_Source records_

• • • •

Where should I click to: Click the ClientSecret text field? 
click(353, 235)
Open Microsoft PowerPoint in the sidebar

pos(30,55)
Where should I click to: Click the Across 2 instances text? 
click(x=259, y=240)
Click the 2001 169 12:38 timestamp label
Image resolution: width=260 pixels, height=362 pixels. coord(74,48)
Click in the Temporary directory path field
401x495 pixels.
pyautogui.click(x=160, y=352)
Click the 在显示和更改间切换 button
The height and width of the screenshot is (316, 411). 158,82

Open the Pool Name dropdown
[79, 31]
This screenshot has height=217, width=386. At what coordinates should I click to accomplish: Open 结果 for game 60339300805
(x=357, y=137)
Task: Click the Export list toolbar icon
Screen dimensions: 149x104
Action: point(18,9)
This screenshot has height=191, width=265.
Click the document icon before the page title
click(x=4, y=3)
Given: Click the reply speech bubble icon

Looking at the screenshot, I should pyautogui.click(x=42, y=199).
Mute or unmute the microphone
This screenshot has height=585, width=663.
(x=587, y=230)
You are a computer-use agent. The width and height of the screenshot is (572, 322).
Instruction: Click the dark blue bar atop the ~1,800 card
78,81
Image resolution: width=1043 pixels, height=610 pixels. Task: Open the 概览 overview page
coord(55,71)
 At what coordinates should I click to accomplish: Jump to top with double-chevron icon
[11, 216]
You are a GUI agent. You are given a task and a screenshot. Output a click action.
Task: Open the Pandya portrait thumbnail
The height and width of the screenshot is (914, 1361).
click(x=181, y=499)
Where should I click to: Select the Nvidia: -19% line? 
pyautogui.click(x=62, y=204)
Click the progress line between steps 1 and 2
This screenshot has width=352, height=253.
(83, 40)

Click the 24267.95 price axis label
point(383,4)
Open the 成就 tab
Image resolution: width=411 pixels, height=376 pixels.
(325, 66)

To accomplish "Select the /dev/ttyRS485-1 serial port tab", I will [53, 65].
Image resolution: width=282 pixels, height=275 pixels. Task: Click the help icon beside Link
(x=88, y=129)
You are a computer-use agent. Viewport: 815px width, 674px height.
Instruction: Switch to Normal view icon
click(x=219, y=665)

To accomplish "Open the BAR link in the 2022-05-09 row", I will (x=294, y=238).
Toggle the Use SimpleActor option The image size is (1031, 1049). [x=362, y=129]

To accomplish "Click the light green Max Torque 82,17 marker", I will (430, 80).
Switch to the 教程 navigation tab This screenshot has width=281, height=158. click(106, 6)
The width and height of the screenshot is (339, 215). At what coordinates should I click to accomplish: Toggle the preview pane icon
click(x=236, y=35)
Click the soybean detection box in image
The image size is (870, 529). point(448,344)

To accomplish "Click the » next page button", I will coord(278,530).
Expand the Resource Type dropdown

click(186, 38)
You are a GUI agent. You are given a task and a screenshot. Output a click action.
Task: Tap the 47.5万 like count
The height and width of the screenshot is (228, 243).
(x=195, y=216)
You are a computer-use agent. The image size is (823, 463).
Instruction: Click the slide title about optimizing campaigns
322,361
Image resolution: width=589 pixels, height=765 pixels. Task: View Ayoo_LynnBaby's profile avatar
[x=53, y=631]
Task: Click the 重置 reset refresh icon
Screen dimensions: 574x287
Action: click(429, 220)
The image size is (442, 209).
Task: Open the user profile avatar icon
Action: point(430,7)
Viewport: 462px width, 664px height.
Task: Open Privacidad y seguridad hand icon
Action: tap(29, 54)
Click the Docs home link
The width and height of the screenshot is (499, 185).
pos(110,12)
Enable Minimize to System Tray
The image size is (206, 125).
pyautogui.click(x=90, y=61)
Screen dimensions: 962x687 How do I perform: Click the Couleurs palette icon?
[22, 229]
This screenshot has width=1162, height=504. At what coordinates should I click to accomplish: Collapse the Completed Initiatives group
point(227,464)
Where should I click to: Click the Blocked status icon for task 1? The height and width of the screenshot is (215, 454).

• • • •

_Task to carry out_
Pull every line containing "agent" from the entries above and copy it.

_Exercise response_
You are a computer-use agent. The width and height of the screenshot is (572, 322).
You are a GUI agent. You are given a task and a screenshot. Output a click action.
You are a computer-use agent. Viewport: 815px width, 674px height.
You are a GUI agent. You are given a task and a screenshot. Output a click action.
You are a computer-use agent. The image size is (823, 463).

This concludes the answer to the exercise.